━━ RECORDS FOR THIS TASK ━━

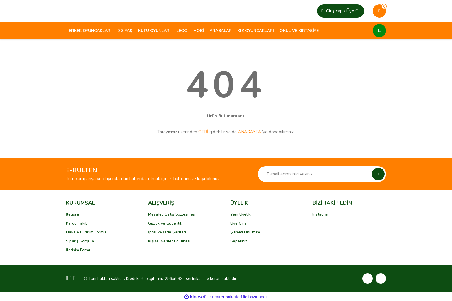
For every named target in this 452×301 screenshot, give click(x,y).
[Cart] (379, 11)
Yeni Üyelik (240, 214)
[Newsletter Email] (322, 174)
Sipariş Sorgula (80, 241)
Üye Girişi (239, 223)
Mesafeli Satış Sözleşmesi (172, 214)
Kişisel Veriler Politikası (169, 241)
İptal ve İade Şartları (167, 232)
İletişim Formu (78, 250)
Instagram (321, 214)
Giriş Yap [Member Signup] (334, 11)
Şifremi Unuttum (245, 232)
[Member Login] (322, 11)
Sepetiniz (238, 241)
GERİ (203, 132)
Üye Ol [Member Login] (353, 11)
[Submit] (378, 174)
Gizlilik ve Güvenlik (165, 223)
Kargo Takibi (77, 223)
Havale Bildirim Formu (86, 232)
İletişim (72, 214)
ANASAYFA (249, 132)
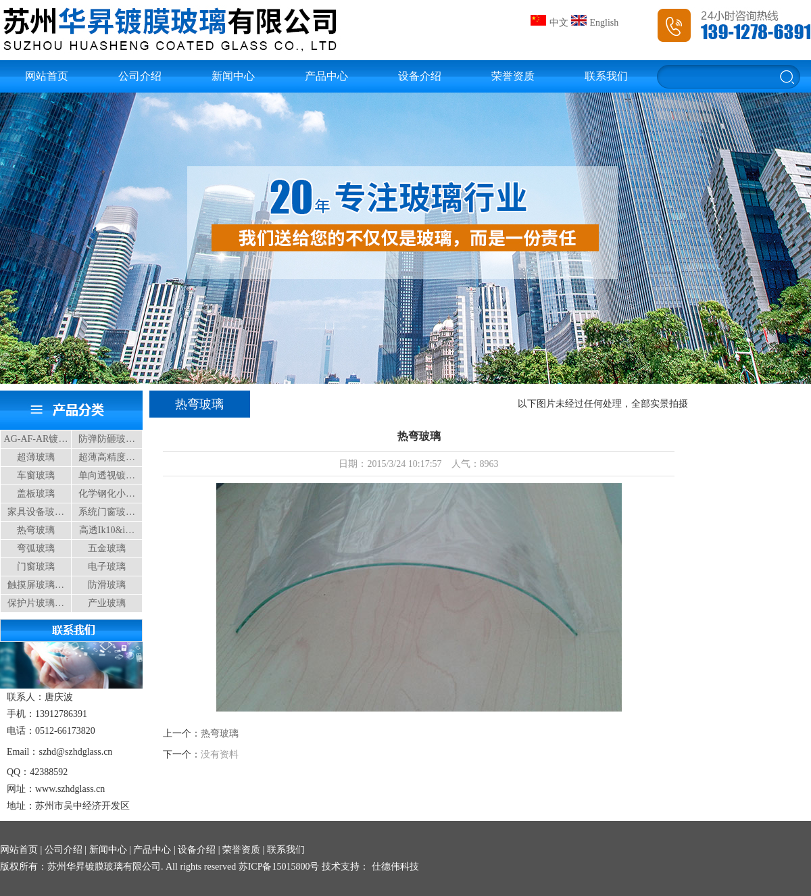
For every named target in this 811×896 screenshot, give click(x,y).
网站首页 (46, 76)
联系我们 (606, 76)
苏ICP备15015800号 (279, 867)
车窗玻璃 (36, 475)
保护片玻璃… (35, 603)
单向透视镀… (106, 475)
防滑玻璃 (107, 585)
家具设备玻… (35, 512)
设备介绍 (419, 76)
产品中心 (326, 76)
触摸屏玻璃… (35, 585)
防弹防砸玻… (106, 439)
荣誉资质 (513, 76)
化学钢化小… (106, 494)
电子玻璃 (107, 567)
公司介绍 (140, 76)
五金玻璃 (107, 548)
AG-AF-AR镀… (36, 439)
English (595, 23)
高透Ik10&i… (106, 530)
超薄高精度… (106, 457)
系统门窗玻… (106, 512)
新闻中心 (233, 76)
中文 (549, 23)
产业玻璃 (107, 603)
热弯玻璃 (36, 530)
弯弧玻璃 (36, 548)
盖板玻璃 (36, 494)
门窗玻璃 (36, 567)
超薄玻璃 (36, 457)
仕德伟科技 (394, 867)
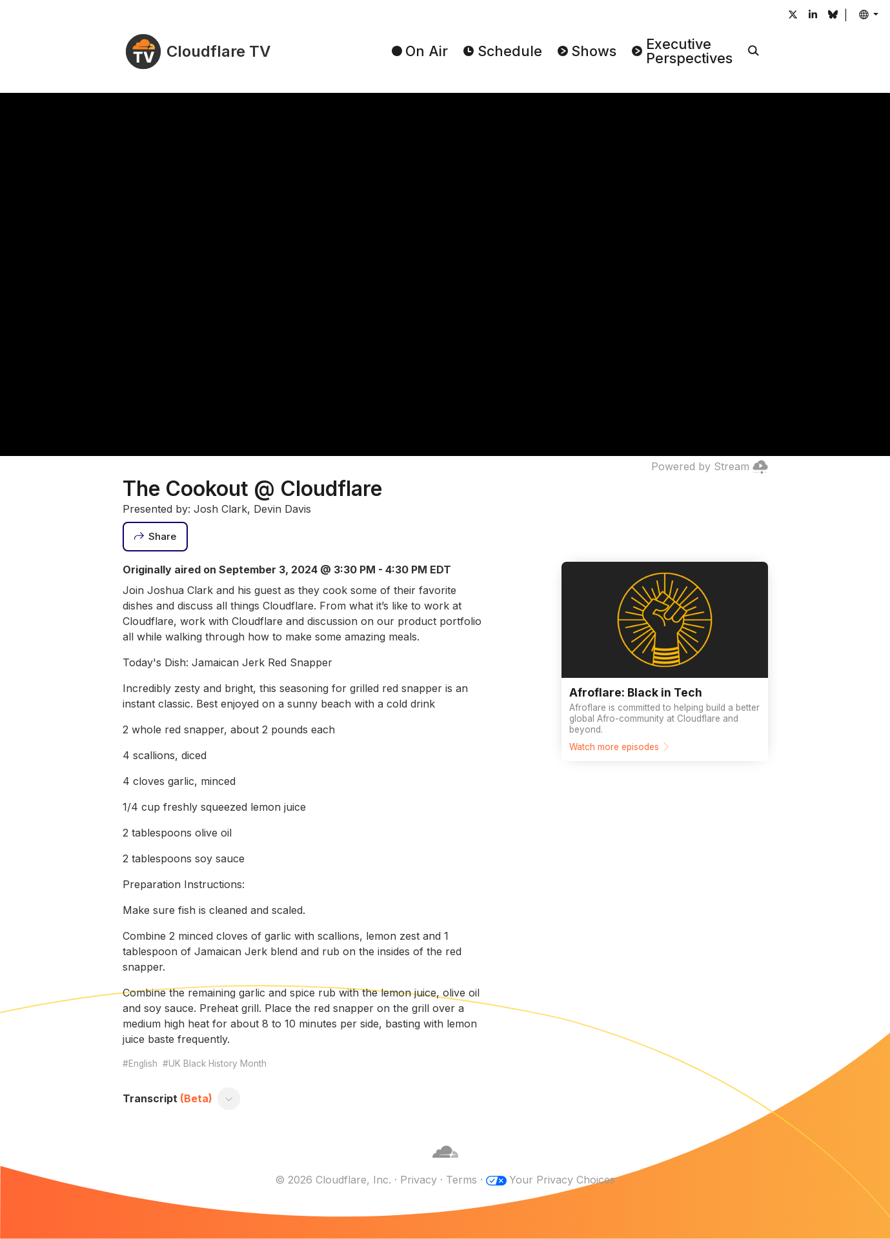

━━━

- **SHORT TASK**
Present every line of the entries above as a Markdown table with the columns "No." and "Line", numbering the rows consecutively. Omit blank lines and leave the pictures out.

- **EXERCISE ANSWER**
| No. | Line |
|---|---|
| 1 | For every named target in this 452×301 screenshot, give click(x,y). |
| 2 | [Cart] (379, 11) |
| 3 | Yeni Üyelik (240, 214) |
| 4 | [Newsletter Email] (322, 174) |
| 5 | Sipariş Sorgula (80, 241) |
| 6 | Üye Girişi (239, 223) |
| 7 | Mesafeli Satış Sözleşmesi (172, 214) |
| 8 | Kişisel Veriler Politikası (169, 241) |
| 9 | İptal ve İade Şartları (167, 232) |
| 10 | İletişim Formu (78, 250) |
| 11 | Instagram (321, 214) |
| 12 | Giriş Yap [Member Signup] (334, 11) |
| 13 | Şifremi Unuttum (245, 232) |
| 14 | [Member Login] (322, 11) |
| 15 | Sepetiniz (238, 241) |
| 16 | GERİ (203, 132) |
| 17 | Üye Ol [Member Login] (353, 11) |
| 18 | [Submit] (378, 174) |
| 19 | Gizlilik ve Güvenlik (165, 223) |
| 20 | Kargo Takibi (77, 223) |
| 21 | Havale Bildirim Formu (86, 232) |
| 22 | İletişim (72, 214) |
| 23 | ANASAYFA (249, 132) |
| 24 | For every named target in this 811×896 screenshot, give click(x,y). |
| 25 | 网站首页 (46, 76) |
| 26 | 联系我们 (606, 76) |
| 27 | 苏ICP备15015800号 (279, 867) |
| 28 | 车窗玻璃 (36, 475) |
| 29 | 保护片玻璃… (35, 603) |
| 30 | 单向透视镀… (106, 475) |
| 31 | 防滑玻璃 (107, 585) |
| 32 | 家具设备玻… (35, 512) |
| 33 | 设备介绍 (419, 76) |
| 34 | 产品中心 (326, 76) |
| 35 | 触摸屏玻璃… (35, 585) |
| 36 | 防弹防砸玻… (106, 439) |
| 37 | 荣誉资质 (513, 76) |
| 38 | 化学钢化小… (106, 494) |
| 39 | 电子玻璃 (107, 567) |
| 40 | 公司介绍 (140, 76) |
| 41 | 五金玻璃 (107, 548) |
| 42 | AG-AF-AR镀… (36, 439) |
| 43 | English (595, 23) |
| 44 | 高透Ik10&i… (106, 530) |
| 45 | 超薄高精度… (106, 457) |
| 46 | 系统门窗玻… (106, 512) |
| 47 | 新闻中心 (233, 76) |
| 48 | 中文 (549, 23) |
| 49 | 产业玻璃 (107, 603) |
| 50 | 热弯玻璃 (36, 530) |
| 51 | 弯弧玻璃 (36, 548) |
| 52 | 盖板玻璃 (36, 494) |
| 53 | 门窗玻璃 (36, 567) |
| 54 | 超薄玻璃 (36, 457) |
| 55 | 仕德伟科技 (394, 867) |